Stando alla lista delle statue più alte al mondo presente nella versione inglese di Wikipedia (https://en.wikipedia.org/wiki/List_of_tallest_statues), attualmente ne esistono circa 130 che superano la considerevole altezza di 30 metri.
La maggior parte si trovano in Asia, di cui in particolare ben 36 in Cina, 22 in India e 21 in Giappone.
Escluse rare eccezioni, si tratta di costruzioni piuttosto recenti, a causa del fatto che per edificare monumenti di tali ciclopiche dimensioni, oltre alle capacità artistiche sono necessarie avanzate conoscenze ingegneristiche.
Ad esempio, la statua più alta al giorno d’oggi, ben 128 metri, rappresenta il Buddha Vairochana e si trova presso la città di Lushan in Cina, dove venne completata nel 2002.

Sebbene l’India possa vantare un elevato numero di statue di ragguardevoli dimensioni, al momento nessuna raggiunge tali altezze e l’attuale record indiano si ferma ai 41 metri di una statua del dio scimmia Hanuman, terminata nel 2003 presso la città di Vijayawada.
La situazione dovrebbe comunque cambiare entro i prossimi 2-3 anni quando verrà terminata la Shivaji Smarak, una scultura del guerriero maratha Shivaji, in costruzione su un’isolotto della Baia di Mumbai, che dovrebbe raggiungere addirittura i 210 metri.

In attesa del completamento di questa gigantesca opera, e di altre di minori dimensioni in costruzione o progettazione, proponiamo una breve panoramica delle 7 statue indiane più alte al Giugno 2017.
Nominalmente e geograficamente, queste sono: la già citata statua di Hanuman di Vijayawada, chiamata Paritala Anjaneya, di 41 metri; la statua del poeta tamil Tiruvalluvar, su un isolotto di fronte a Kanyakumari, il punto più meridionale della penisola indiana, alta ben 40.6 metri; nei pressi della città di Ravangla, nello stato montano del Sikkim, è presente una statua del Buddha, chiamata Tathagata Tsal, alta 39 metri; anche nello stato meridionale dell’Andhra Pradesh, presso il villaggio di Amaravathi, è stata costruita una gigantesca statua del Buddha di 38 metri; sempre di matrice buddista è anche la quinta statua indiana più alta, di 37.5 metri, raffigurante Padmasambhava, o Guru Rinpoche, un maestro buddista dell’VIII secolo, costruita presso il sacro Lago di Rewalsar, nello stato montano dell’Himachal Pradesh; la statua di Shiva vicino al tempio di Murdeshwar, nello stato meridionale del Karnataka, raggiunge un’altezza di 37 metri; infine, la settima ed ultima della nostra panoramica è di nuovo buddista e dedicata a Padmasambhava, ed è situata presso la cittadina di Namchi nello stato del Sikkim.
◇ ◇ ◇ ◇ ◇ ◇ ◇
#### [Consegna 1]
Secondo il testo sulle statue più alte, quanto misura la statua del poeta tamil Tiruvalluvar?
#### [Consegna 2]
Prosegui il testo sulle statue più alte partendo dal punto in cui si interrompe.

#### [Righe]
◇ ◇ ◇ ◇ ◇ ◇ ◇
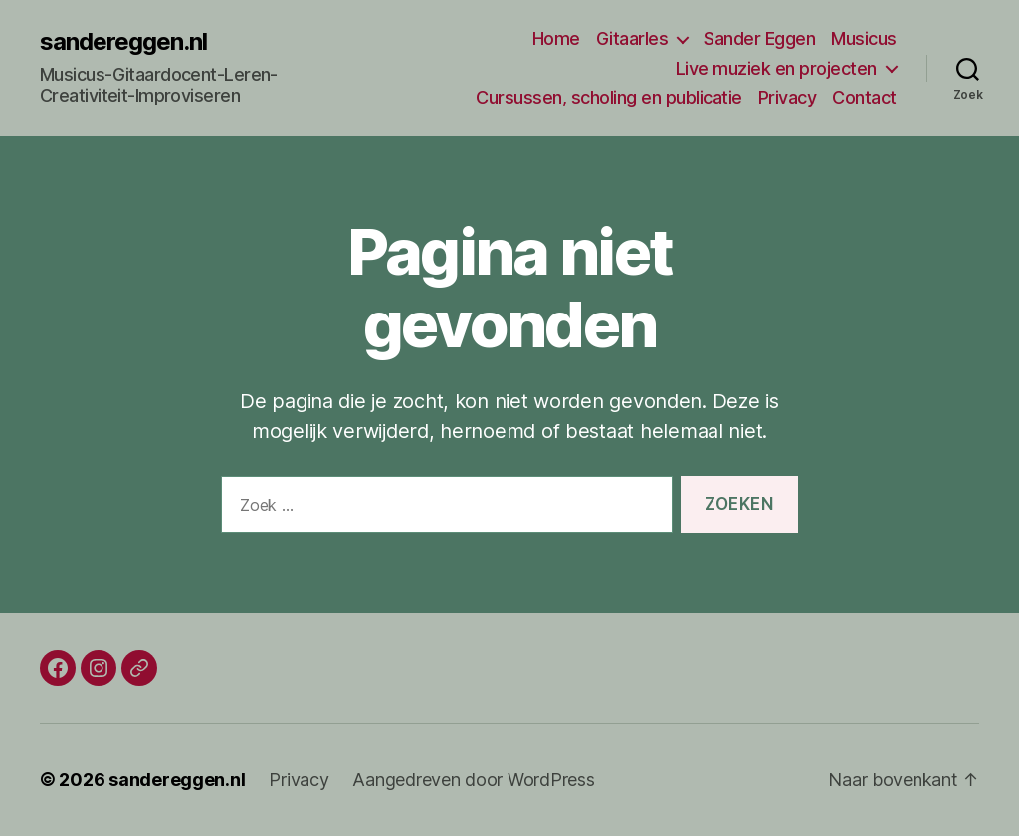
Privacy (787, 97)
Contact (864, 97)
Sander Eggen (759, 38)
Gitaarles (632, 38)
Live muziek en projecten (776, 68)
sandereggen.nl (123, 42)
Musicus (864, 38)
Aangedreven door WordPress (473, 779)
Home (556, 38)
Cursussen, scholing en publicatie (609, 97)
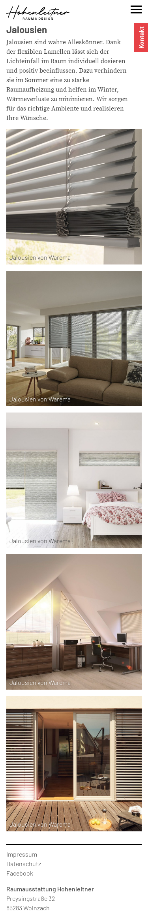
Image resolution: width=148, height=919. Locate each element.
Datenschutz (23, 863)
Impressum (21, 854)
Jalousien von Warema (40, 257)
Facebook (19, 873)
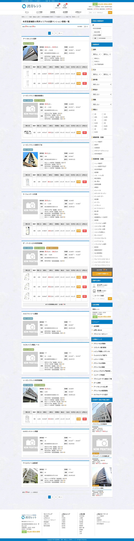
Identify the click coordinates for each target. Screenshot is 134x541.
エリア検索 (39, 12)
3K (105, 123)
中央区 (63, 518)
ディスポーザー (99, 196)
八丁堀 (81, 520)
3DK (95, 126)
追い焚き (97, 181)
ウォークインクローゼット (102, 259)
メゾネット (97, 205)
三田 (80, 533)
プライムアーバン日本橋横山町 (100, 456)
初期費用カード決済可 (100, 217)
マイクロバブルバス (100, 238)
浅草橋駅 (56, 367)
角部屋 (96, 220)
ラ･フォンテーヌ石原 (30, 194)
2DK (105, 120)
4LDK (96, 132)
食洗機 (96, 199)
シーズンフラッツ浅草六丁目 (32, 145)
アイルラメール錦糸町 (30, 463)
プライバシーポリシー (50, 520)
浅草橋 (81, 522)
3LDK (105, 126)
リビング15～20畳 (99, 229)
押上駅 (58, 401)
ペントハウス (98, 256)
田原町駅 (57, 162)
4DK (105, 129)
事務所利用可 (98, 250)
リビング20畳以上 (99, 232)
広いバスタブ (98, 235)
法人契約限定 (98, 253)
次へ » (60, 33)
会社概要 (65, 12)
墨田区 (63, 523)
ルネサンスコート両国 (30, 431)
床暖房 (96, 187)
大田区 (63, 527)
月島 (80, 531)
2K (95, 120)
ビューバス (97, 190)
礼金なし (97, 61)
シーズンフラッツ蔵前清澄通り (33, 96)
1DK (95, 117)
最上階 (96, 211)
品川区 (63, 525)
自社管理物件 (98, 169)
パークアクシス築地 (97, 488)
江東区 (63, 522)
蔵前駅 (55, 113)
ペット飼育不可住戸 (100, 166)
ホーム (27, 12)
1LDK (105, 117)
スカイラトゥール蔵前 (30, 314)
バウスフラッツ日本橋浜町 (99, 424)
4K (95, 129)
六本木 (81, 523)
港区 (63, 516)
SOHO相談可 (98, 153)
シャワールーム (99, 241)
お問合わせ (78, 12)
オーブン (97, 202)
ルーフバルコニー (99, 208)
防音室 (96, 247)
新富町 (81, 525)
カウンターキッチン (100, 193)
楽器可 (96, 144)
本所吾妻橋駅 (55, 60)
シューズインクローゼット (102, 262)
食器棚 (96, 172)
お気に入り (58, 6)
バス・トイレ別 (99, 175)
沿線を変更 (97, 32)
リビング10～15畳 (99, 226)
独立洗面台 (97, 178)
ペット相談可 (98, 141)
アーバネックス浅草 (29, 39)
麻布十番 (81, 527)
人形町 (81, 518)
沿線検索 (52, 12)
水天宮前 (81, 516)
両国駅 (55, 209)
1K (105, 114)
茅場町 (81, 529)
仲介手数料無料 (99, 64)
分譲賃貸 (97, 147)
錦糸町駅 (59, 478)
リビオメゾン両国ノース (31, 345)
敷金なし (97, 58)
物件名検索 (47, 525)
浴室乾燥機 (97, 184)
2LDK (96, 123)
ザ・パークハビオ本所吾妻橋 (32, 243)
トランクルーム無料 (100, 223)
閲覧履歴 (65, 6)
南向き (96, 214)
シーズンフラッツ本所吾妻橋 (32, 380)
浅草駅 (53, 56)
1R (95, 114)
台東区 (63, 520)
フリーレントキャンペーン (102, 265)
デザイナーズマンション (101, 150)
◇ ◇ ◇ ◇ ◇ ◇ ◇
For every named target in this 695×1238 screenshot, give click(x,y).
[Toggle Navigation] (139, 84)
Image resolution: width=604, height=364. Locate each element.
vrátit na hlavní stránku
◇ ◇ ◇ ◇ ◇ ◇ ◇
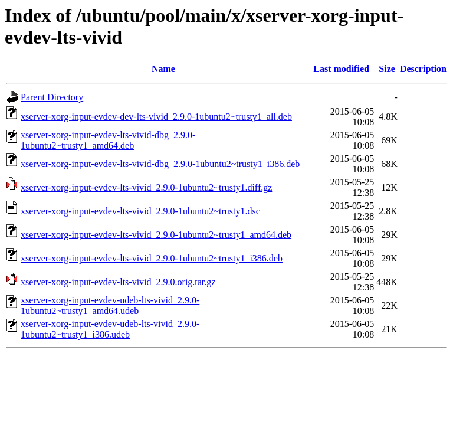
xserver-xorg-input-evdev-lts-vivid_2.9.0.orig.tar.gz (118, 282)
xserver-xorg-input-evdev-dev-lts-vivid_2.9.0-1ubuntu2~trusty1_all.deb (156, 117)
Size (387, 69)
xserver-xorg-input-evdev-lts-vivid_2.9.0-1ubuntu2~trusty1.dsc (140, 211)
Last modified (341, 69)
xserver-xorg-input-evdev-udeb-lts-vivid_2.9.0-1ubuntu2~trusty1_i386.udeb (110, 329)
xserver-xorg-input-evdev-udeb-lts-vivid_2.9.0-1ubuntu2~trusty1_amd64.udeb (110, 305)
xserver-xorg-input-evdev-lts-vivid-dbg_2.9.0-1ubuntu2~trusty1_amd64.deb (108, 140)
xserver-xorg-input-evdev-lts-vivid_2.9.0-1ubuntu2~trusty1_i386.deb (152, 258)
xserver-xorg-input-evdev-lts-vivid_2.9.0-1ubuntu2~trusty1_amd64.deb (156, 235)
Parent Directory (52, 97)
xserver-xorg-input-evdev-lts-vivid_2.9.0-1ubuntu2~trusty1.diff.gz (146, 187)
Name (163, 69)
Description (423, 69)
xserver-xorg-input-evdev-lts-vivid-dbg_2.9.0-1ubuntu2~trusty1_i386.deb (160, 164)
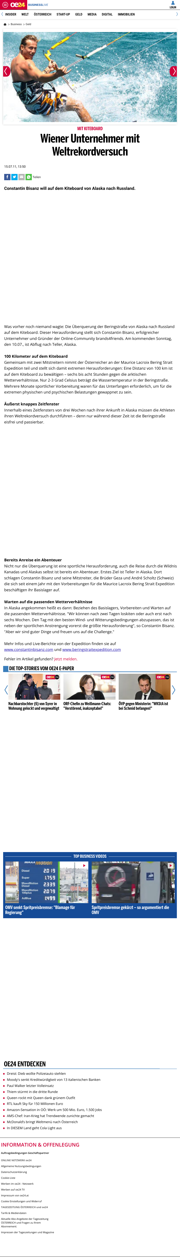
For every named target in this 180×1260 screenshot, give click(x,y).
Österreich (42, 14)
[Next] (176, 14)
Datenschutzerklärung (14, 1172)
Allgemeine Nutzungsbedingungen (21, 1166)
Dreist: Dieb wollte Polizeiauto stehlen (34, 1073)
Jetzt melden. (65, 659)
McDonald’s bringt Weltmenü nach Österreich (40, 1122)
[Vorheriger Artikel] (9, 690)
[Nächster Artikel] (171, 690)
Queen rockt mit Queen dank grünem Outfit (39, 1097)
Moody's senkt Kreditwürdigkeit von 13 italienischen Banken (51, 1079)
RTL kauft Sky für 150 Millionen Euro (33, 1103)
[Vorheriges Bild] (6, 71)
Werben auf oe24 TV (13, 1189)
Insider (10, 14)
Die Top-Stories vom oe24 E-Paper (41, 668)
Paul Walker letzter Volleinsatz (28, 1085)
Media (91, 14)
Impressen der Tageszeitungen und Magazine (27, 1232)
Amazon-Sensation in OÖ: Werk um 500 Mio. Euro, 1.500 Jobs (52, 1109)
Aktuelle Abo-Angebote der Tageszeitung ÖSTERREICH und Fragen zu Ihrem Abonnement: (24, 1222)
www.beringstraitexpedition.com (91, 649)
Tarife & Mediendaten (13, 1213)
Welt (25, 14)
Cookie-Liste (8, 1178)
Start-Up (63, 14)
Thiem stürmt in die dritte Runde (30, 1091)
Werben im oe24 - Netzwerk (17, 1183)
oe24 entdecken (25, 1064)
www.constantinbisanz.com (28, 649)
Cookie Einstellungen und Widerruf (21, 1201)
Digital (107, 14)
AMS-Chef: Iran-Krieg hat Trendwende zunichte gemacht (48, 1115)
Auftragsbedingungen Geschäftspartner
◇ ◇ ◇ ◇ ◇ ◇ ◇
#### [Risposta scritta 1]
È alta 40.6 metri.

#### [Risposta scritta 2]
Prima di entrare nei dettagli, una breve considerazione di tipo morale-umanistico.
Come accennato anche in un precedente post sulla statua di Shiva Kailashnath Mahadev costruita recentemente in Nepal (http://informazioniindiaenepal.blogspot.it/2017/06/la-statua-di-kailashnath-mahadev.html), è lecito, e forse doveroso, chiedersi quali siano i reali benefici che ne possono trarre società ancora alle prese con enormi difficoltà economiche.
Probabilmente molto pochi e solo parziali, essendo prima di tutto spinte dagli interessi di chi possiede potere e risorse: le statue indiane che decriveremo sono state costruite tra il 1999 ed il 2013, quindi sotto differenti governi ed influenze politiche, ma i biechi motivi sono identici.

A questo bisogna anche aggiungere un ancor più grave fattore, acuito dai recenti progressi dell’economia indiana, cioè il costante aumento di un ormai anacronistico sentimento patriotico, cavalcato a meraviglia dal sempre crescente nazionalismo indiano, in particolare di matrice induista.
Non a caso, la già citata statua che diventerà la più alta al mondo (sigh!), sarà dedicata a Shivaji (1627-1680), guerriero fondatore del breve Impero Maratha (1674-1818), che trascorse la propria vita a combattere contro l’Impero Moghul e considerato, giustamente, un eroe induista; purtroppo però la sua figura è stata recentemente rivista, fino a farne il precursore del nazionalismo indiano, come se questo fosse un merito...

(Se questa critica può sembrare severa, proponiamo un semplice paragone: cosa penserebbero gli italiani se il governo decidesse di costruire una gigantesca statua di Garibaldi? Con tutto il rispetto per l’eroe dei due mondi, sarebbe semplicemente ridicolo!)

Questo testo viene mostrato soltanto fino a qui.